### WHAT TO WORK ON
Rewrite every line of the records below, swapping "screenshot" for "image" and keeping everything else identical. Leave out the pictures.

(Item coordinate data)

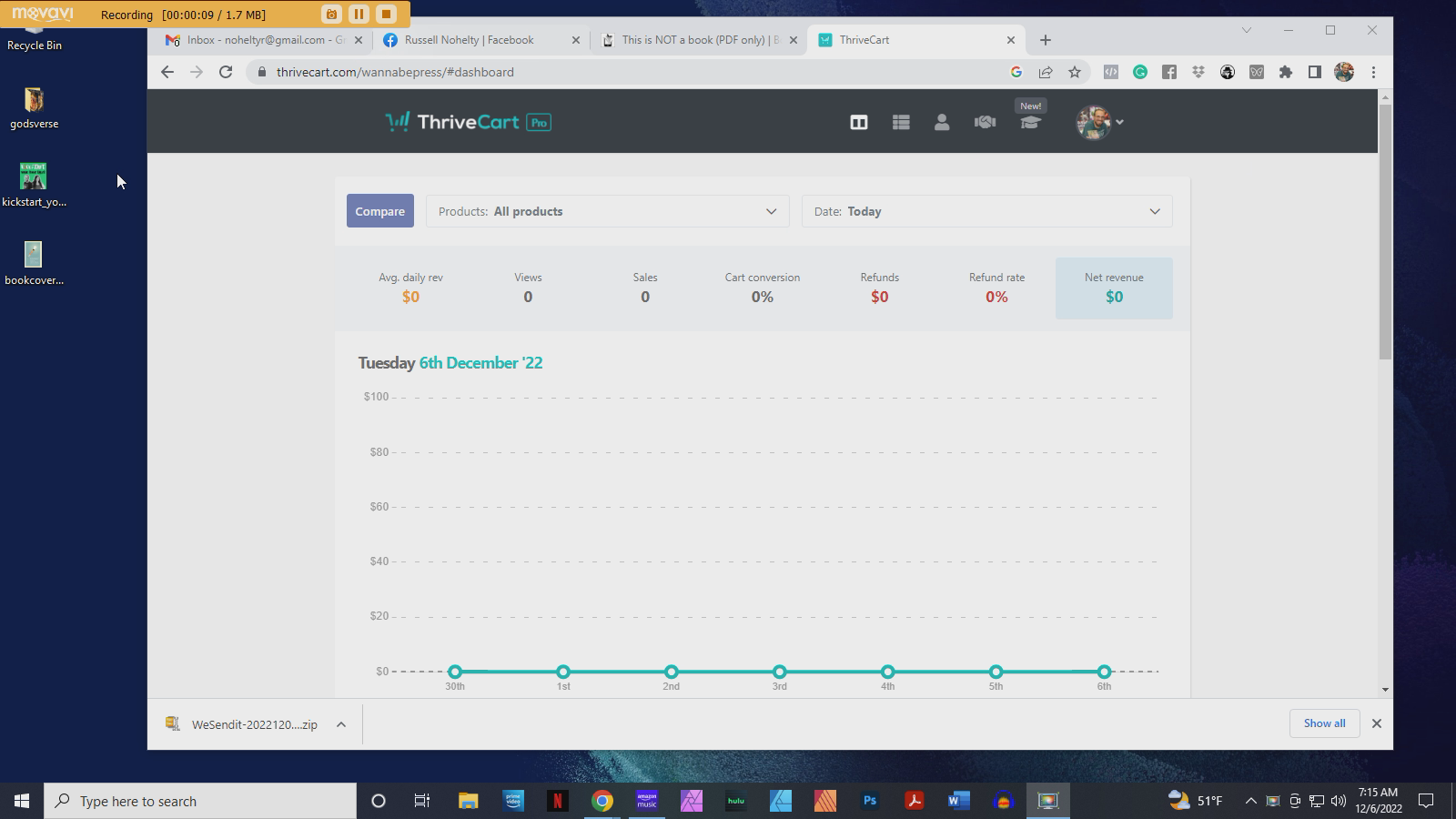Select the Cart conversion metric tile
Viewport: 1456px width, 819px height.
point(762,288)
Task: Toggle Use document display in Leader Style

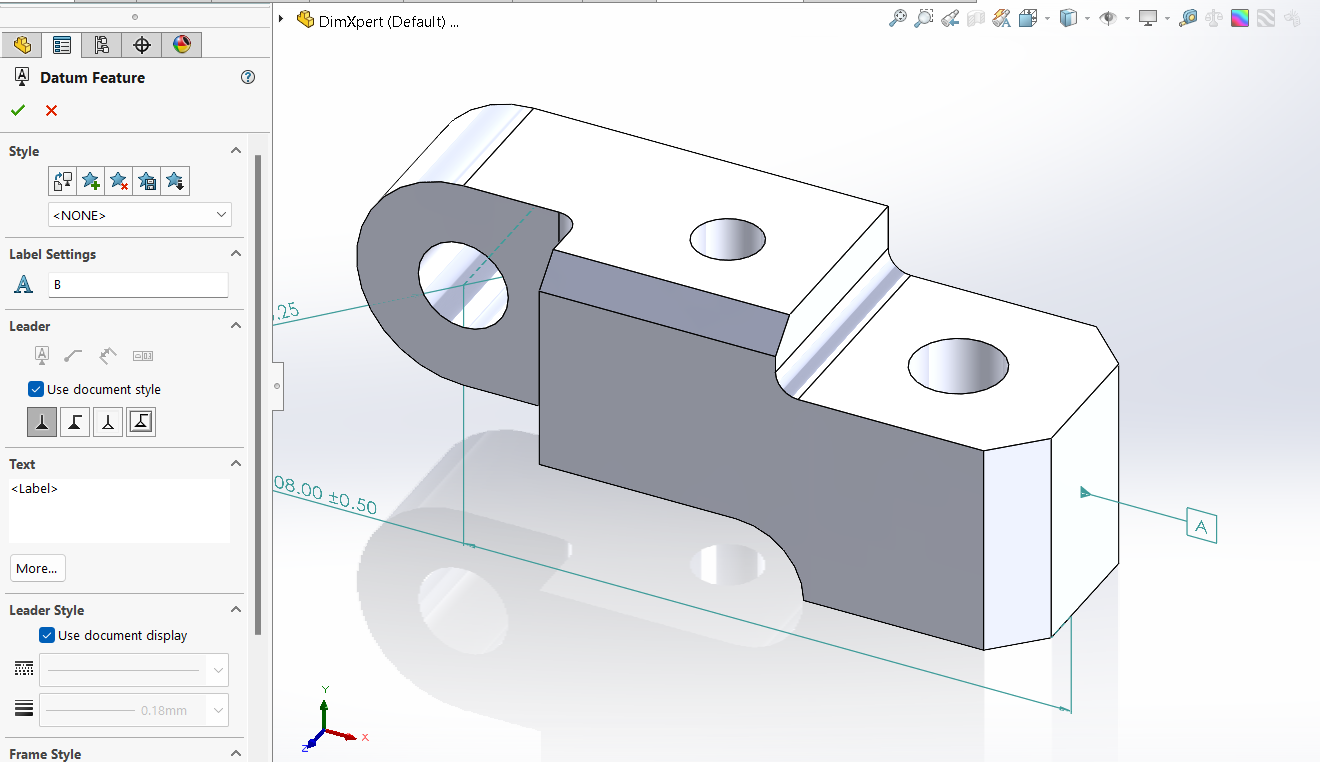Action: point(46,635)
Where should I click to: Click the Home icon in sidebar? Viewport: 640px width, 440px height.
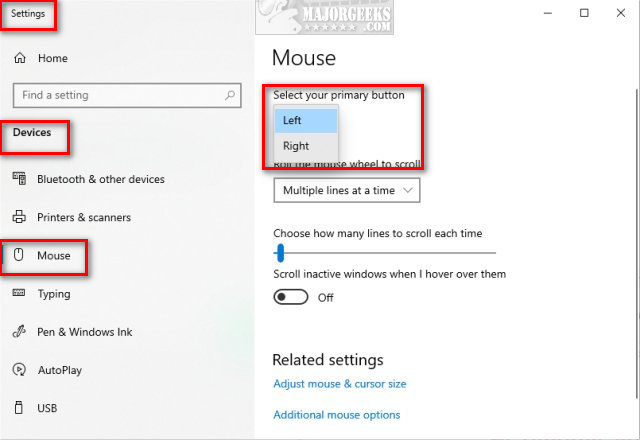pos(19,59)
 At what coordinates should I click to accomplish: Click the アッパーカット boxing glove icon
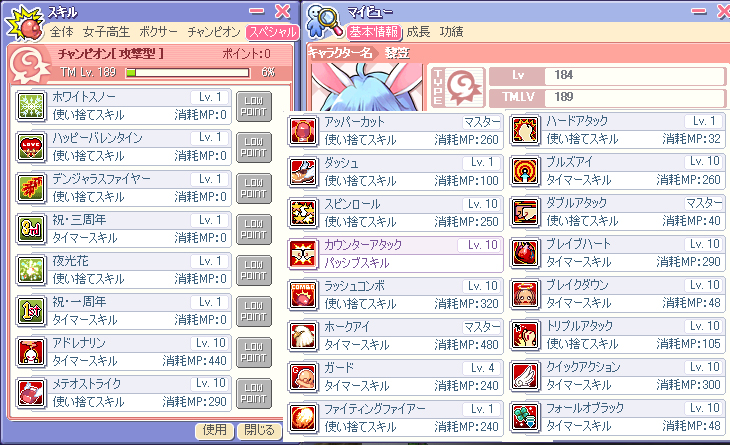point(303,131)
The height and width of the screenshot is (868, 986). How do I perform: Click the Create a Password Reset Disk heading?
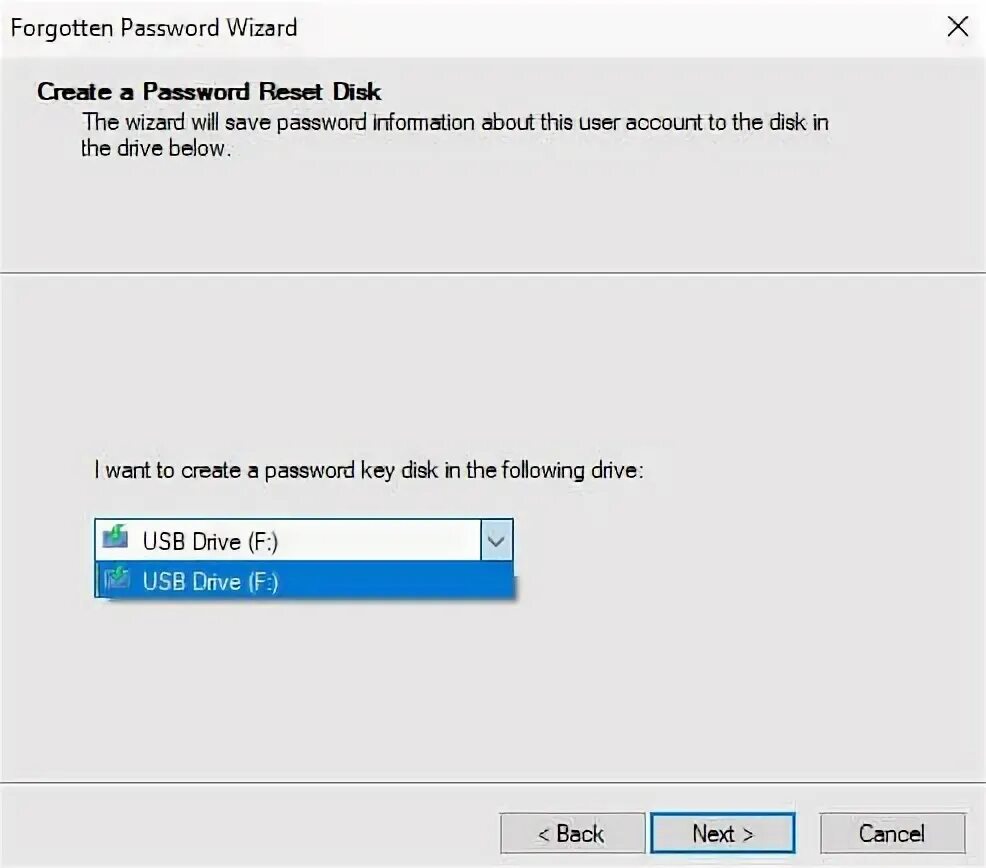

### WORKED ANSWER
Select the Cart conversion metric tile
Viewport: 1456px width, 819px height.
point(762,288)
Task: Toggle Use document display in Leader Style

Action: point(46,635)
Where should I click to: Click the Home icon in sidebar? Viewport: 640px width, 440px height.
pos(19,59)
 At what coordinates should I click to accomplish: Click the アッパーカット boxing glove icon
point(303,131)
The height and width of the image is (868, 986). How do I perform: Click the Create a Password Reset Disk heading?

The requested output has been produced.